By Christina Maas – Reclaim The Net
It seems every election cycle needs a bogeyman, and for Senator Mark Warner, that bogeyman is Russian disinformation. Fresh off Capitol Hill, Warner’s latest initiative is to investigate how major internet domain companies—yes, the middlemen who register web addresses—might play a role in spreading disinformation. The target list reads like a Who’s Who of the digital backstage: Cloudflare, GoDaddy, NameCheap, NameSilo, Newfold, and Verisign. But behind the supposedly patriotic mission to “protect democracy” lies a question worth asking: is Warner protecting discourse, or prepping a Trojan horse to squelch online dissent?
We obtained a copy of Senator Warner’s letter to domain companies for you here.
Warner’s strategy is unique in its ambition, not in its tactics. By moving his focus to the core of internet infrastructure—domain registrars—he’s essentially skipping over social media and diving into the plumbing of the web itself. It’s a bold move. After all, every website starts with a domain name, right? And if we control the names, we can theoretically control the whole game. Yet it’s hard not to notice that Warner’s targets aren’t purveyors of propaganda; they’re providers of services as basic to the internet as electricity is to a house.
In fairness, no one denies that the Department of Justice’s findings reveal some troubling realities, if true. Fake outlets are indeed masquerading as legitimate news sources, with some impersonating heavy hitters like the Washington Post and Fox News. The Department of Justice even flagged sites mimicking official government pages in countries like France and Germany, reportedly linking these decoys back to the Russian government.
But what Warner and his allies are suggesting is that if disinformation exists, the buck should stop at the domain registrars—even though they might be as in the dark as the rest of us. The implied responsibility stretches as far as anonymity in domain purchasing and the use of cryptocurrencies. An anonymous domain purchase apparently becomes a suspect act, rather than a basic right in a world where privacy increasingly feels like an endangered species.
Warner’s fixation on crypto transactions and anonymous domains is a convenient bridge to legislative oversight. But should the use of cryptocurrency or private domain registrations be automatically linked to malicious intent? If so, where does that leave all the individuals, journalists, and even corporations that use these tools precisely because they offer protection against prying eyes? Are they guilty by association? Warner’s approach smacks of casting a suspicious eye on the very idea of privacy, branding it as a gateway drug to corruption and chaos.
Moving Up the Stack – And Into the Gray Area
The senator’s push for more “oversight” and “accountability” sounds benign until you realize it includes proposing legislative actions targeting how domains are registered. The problem with “oversight” of this kind is that it quickly turns into a game of gatekeeping. Who decides when privacy becomes a cover for nefarious intentions? And if this gatekeeping becomes normalized, what’s to stop other forms of expression from being scrutinized and ultimately stifled?
Warner’s office is taking what feels like the classic Washington approach—expanding a legitimate problem to justify sweeping new powers. The fact that the domain companies have, so far, not publicly responded to Warner’s inquiries is no doubt unnerving for them. Should they acknowledge responsibility for bad actors? If they admit any level of complicity, the floodgates open to a future where the government can lean on domain providers to police any content it finds objectionable. Should they push back, they risk public backlash painted in the colors of “failing to protect democracy.”
Warner isn’t backing down, making it clear that his vision of the future includes tighter controls on the “wild west” of the internet.
As Warner pushes Congress toward what he calls a “balanced” stance on speech, it’s worth remembering that every new level of oversight is another precedent. If domain registrars become the first layer of censorship, where does it end? Today it’s anonymous domains and cryptic currency. Tomorrow, perhaps, it’s political dissenters and media critics, all kept in line by digital censors masquerading as infrastructure companies.

Stored data entries:
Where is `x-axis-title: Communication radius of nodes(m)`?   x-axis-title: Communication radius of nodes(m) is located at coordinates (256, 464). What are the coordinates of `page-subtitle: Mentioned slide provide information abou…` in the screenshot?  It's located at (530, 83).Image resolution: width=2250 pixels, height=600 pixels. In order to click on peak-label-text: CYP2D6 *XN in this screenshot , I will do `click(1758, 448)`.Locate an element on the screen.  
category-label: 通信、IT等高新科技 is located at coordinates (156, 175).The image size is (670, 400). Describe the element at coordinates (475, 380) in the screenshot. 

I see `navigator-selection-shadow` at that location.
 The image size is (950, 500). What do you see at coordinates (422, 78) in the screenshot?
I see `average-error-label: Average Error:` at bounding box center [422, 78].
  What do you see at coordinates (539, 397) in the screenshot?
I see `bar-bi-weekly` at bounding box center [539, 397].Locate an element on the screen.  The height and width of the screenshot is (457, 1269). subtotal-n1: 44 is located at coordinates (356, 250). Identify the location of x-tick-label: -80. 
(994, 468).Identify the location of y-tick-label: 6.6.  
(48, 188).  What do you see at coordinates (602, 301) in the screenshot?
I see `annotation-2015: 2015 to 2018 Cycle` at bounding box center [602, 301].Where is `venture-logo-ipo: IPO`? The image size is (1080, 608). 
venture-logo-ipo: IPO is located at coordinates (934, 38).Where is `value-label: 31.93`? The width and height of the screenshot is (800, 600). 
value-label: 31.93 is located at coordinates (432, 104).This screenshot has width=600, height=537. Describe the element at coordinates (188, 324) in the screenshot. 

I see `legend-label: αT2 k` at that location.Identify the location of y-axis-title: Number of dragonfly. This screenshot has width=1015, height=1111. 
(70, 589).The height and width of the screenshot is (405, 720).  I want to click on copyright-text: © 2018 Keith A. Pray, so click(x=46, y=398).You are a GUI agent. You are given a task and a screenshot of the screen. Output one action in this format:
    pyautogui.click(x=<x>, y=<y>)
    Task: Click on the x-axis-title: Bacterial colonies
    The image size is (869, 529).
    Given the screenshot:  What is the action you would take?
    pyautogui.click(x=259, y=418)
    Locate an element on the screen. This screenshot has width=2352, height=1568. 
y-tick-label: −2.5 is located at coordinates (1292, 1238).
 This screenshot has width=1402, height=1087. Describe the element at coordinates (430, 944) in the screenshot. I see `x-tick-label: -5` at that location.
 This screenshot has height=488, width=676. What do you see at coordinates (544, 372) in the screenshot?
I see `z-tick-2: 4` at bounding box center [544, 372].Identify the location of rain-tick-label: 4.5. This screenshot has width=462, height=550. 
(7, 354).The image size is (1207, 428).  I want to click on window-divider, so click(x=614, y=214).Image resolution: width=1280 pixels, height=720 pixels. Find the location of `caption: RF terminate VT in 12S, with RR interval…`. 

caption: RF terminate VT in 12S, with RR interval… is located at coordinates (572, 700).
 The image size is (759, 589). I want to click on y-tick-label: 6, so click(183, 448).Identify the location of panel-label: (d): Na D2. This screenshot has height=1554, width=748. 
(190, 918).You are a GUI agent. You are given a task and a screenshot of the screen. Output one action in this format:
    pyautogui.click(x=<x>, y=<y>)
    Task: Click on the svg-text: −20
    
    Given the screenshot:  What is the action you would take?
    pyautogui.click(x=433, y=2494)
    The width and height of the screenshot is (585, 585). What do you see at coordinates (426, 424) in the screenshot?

* **WORK TO COMPLETE**:
1 - According to the article on Senator Warner's inquiry, which two news outlets do some fake sites impersonate?
2 - Reproduce the passage of the article on Senator Warner's inquiry starting at "Warner isn’t backing" and ending at "as infrastructure companies.", substituting "registration companies" for "domain registrars".
3 - Render this sentence from the article on Senator Warner's inquiry in Spanish: "After all, every website starts with a domain name, right?"

* **RESPONSES FOR EACH TASK**:
1 - The Washington Post and Fox News.

2 -
Warner isn’t backing down, making it clear that his vision of the future includes tighter controls on the “wild west” of the internet.
As Warner pushes Congress toward what he calls a “balanced” stance on speech, it’s worth remembering that every new level of oversight is another precedent. If registration companies become the first layer of censorship, where does it end? Today it’s anonymous domains and cryptic currency. Tomorrow, perhaps, it’s political dissenters and media critics, all kept in line by digital censors masquerading as infrastructure companies.

3 - Al fin y al cabo, todo sitio web empieza con un nombre de dominio, ¿verdad?